Así como César Acuña, desde la clandestinidad, Arturo Fernández es constante en transmisiones en vivo por Facebook, en donde se presenta como el héroe incomprendido que advirtió la desgracia. Sus seguidores refuerzan la idea y lapidan con insultos a quienes piensan diferente: como ocurrió en la marcha contra la administración del Real Plaza, desarrollada la tarde del lunes 24 de febrero.

Una de sus víctima fue la activista social Susan León, quien fue agredida por pedirles que no politicen la protesta que buscaba garantizar el sentido de justicia para las víctimas.

La voz de los expertos

«Clarísimo han politizado esta situación creada en el Real Plaza sobre los restos y las penas de los deudos y eso es verdaderamente lamentable– habido un aprovechamiento político a todas luces (…) No podemos traficar con el dolor de la gente y tenemos que reforzar los valores que son escasos en la educación escolar y aun universitaria.
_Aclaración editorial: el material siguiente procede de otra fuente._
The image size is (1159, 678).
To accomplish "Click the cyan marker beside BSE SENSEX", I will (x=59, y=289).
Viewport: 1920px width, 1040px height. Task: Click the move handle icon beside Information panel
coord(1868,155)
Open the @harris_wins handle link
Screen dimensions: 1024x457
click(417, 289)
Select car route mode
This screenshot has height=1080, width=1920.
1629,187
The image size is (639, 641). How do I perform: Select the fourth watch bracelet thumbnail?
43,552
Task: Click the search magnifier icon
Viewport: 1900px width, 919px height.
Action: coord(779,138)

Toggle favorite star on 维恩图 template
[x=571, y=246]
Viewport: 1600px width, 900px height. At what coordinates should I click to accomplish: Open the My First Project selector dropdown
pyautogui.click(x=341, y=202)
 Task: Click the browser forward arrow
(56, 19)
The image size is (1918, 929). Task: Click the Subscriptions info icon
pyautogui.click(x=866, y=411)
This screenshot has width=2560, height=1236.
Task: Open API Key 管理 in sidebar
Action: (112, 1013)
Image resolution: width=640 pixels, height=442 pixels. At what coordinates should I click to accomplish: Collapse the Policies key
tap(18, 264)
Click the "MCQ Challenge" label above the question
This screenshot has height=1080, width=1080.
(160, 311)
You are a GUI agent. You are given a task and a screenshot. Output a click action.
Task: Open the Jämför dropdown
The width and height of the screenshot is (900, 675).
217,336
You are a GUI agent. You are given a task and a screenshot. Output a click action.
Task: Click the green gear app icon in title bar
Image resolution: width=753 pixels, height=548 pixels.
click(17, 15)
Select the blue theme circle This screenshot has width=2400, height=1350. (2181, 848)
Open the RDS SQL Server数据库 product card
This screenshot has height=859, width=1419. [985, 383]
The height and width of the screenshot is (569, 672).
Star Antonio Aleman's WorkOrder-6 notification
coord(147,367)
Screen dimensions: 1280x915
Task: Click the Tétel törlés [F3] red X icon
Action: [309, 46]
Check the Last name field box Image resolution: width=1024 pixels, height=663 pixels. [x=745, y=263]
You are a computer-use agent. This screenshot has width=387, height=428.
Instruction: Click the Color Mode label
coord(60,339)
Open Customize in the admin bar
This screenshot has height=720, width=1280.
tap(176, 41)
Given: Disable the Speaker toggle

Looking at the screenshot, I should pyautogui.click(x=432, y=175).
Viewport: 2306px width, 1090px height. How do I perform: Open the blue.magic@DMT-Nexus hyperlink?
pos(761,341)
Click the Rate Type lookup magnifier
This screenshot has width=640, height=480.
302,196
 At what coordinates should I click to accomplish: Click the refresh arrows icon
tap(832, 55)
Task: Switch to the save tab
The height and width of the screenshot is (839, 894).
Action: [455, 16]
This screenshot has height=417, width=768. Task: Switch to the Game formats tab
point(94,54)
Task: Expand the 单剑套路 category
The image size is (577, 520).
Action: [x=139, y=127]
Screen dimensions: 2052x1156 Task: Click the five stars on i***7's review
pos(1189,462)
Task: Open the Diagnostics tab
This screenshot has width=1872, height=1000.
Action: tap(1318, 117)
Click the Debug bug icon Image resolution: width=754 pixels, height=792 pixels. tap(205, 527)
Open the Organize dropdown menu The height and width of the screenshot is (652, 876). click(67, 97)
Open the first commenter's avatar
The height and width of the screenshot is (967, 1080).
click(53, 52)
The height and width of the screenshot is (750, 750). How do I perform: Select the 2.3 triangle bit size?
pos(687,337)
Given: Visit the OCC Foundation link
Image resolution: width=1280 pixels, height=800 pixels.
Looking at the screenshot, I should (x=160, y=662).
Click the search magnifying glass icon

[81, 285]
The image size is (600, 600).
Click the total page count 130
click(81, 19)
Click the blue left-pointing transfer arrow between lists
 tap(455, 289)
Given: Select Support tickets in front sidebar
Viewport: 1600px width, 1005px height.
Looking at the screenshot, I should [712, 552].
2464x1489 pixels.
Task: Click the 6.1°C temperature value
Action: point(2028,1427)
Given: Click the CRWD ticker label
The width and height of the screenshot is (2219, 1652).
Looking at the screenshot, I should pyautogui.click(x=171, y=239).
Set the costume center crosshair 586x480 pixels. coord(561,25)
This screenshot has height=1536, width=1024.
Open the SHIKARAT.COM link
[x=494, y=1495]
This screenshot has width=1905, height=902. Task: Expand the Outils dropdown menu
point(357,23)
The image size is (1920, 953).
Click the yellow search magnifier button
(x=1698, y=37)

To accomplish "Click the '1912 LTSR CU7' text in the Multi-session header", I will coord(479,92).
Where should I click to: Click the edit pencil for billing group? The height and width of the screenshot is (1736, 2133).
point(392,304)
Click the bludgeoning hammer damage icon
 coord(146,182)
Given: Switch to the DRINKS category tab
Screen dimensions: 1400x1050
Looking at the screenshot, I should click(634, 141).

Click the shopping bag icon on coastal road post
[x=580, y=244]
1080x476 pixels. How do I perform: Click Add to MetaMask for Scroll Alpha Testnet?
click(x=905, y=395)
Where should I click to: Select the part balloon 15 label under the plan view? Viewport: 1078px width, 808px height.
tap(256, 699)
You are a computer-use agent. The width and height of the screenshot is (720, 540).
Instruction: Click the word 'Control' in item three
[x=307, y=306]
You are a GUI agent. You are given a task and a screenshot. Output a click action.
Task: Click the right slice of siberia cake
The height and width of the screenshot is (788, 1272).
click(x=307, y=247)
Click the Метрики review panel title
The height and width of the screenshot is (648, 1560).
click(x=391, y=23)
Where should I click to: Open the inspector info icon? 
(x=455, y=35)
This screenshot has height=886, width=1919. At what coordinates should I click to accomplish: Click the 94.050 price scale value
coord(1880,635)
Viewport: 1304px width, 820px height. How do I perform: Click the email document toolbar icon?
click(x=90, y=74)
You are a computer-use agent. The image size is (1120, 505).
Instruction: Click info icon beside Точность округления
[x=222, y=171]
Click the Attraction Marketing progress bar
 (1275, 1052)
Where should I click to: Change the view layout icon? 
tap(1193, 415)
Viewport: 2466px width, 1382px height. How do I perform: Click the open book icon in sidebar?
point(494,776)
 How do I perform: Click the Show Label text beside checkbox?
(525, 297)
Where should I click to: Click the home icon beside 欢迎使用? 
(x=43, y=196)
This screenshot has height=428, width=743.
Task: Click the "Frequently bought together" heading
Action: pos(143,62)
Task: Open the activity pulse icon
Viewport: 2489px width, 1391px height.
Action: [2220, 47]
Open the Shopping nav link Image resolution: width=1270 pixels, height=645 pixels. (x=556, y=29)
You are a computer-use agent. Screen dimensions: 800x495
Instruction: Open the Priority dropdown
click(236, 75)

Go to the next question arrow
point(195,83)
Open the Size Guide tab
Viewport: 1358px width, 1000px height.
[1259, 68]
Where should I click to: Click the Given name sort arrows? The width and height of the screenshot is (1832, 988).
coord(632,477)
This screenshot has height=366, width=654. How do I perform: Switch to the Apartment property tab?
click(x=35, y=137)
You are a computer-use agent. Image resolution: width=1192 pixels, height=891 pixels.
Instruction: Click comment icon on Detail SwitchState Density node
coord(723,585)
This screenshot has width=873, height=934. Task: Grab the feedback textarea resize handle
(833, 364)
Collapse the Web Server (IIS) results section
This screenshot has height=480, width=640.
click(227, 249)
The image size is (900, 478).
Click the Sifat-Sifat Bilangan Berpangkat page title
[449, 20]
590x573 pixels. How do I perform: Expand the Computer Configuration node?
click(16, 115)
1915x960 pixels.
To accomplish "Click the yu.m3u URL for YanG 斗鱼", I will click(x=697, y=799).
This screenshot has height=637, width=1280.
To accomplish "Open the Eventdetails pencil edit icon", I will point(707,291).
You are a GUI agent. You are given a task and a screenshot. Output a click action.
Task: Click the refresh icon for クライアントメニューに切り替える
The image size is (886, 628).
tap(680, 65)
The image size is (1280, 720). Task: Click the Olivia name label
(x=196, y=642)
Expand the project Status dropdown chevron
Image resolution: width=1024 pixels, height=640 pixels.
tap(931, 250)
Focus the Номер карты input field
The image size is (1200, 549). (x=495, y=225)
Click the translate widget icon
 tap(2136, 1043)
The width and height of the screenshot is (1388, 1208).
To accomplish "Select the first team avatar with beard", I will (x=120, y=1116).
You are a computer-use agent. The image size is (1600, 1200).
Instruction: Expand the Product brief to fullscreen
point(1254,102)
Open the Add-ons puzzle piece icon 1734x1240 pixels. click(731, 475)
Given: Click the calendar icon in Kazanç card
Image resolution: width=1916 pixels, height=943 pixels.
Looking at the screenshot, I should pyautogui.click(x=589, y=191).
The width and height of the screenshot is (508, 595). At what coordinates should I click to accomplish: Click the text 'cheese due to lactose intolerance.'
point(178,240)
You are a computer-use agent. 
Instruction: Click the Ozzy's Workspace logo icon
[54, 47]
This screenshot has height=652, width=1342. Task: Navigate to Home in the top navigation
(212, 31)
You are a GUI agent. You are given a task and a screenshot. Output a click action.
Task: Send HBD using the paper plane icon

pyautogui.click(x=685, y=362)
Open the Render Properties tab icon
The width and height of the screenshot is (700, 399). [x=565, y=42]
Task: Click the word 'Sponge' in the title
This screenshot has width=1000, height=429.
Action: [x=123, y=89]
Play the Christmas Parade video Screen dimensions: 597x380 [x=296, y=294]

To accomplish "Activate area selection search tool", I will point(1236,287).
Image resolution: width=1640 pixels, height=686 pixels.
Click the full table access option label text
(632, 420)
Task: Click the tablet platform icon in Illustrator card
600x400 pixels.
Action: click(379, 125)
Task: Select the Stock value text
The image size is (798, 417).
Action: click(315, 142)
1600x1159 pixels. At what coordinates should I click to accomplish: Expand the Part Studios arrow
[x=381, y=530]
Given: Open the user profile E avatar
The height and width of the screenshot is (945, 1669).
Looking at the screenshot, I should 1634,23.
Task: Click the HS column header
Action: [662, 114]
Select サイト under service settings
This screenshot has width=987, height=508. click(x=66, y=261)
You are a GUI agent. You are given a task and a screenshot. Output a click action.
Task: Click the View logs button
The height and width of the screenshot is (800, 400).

Esto es una demostración de que malos políticos han lucrado con el dolor«, reflexiona el analista político y docente universitario Ivan La Riva.

«No es muy ético el aprovechamiento de este tipo de tragedias con la finalidad de ganar réditos políticos, pero eso no quiere decir que las autoridades políticas no se pronuncien ante ese tipo de situaciones. Lo que se debe procurar es moderar su protagonismo para no caer en el figuretismo«, explica el experto en publicidad y marketing, y docente universitario, Alfieri Díaz.

«En el caso del ex alcalde, si bien es cierto clausuró el Real Plaza por problemas de instalaciones eléctricas, no hizo ninguna observación sobre el mantenimiento de infraestructura, así que se puede percibir cierto protagonismo ante la tragedia«, concluye Díaz.

“Dado que la tragedia es también en sí misma –en su forma– una idea que ha demostrado ser particularmente fértil para abonar e interpelar el suelo de la política, llenando de metáforas y de movimientos miméticos a la teoría y la acción política, podemos observar cómo a lo largo de la historia diversos autores se han servido de ella para diagnosticar y pronosticar políticamente», explica Camila Arbuet Osuna, doctora en Ciencias Sociales y Humanas, en su artículo “La tragedia como idea política”.

Considera además que «por ende, debemos comprender que ante ese momento de duda e indecisión, en el que el héroe trágico es obligado a decidir –es decir, a inmolarse– para que su sistema social viva arrasando el del otro, la concepción del vínculo entre tragedia y política puede dispararse en dos direcciones opuestas”.

Por su parte, Enrique Herreras, en su artículo “La tragedia y los orígenes del teatro político”, sostiene que “las democracias precisan de razones, pero también de mitos democráticos que se contrapongan a otros muchos, no democráticos, que perviven en su seno. Éstos son básicos para el desarrollo de una conciencia personal y social. Las tragedias, en el sentido metafórico pueden comportarse como mitos democráticos”,

También reflexiona que “si las guerras existen entre personas que, a priori, no tienen ningún deseo de matarse, es porque una mitología ha irrumpido en la razón. Los valores y contravalores muchas veces llegan de los mitos, de ahí la importancia del inmenso depósito mitológico que constituye muchas veces nuestra identidad. Llegados a este punto, es hora de extraer la riqueza mítica de las tragedias, a partir de algunos ejemplos bien reveladores como la Ley del Talión”.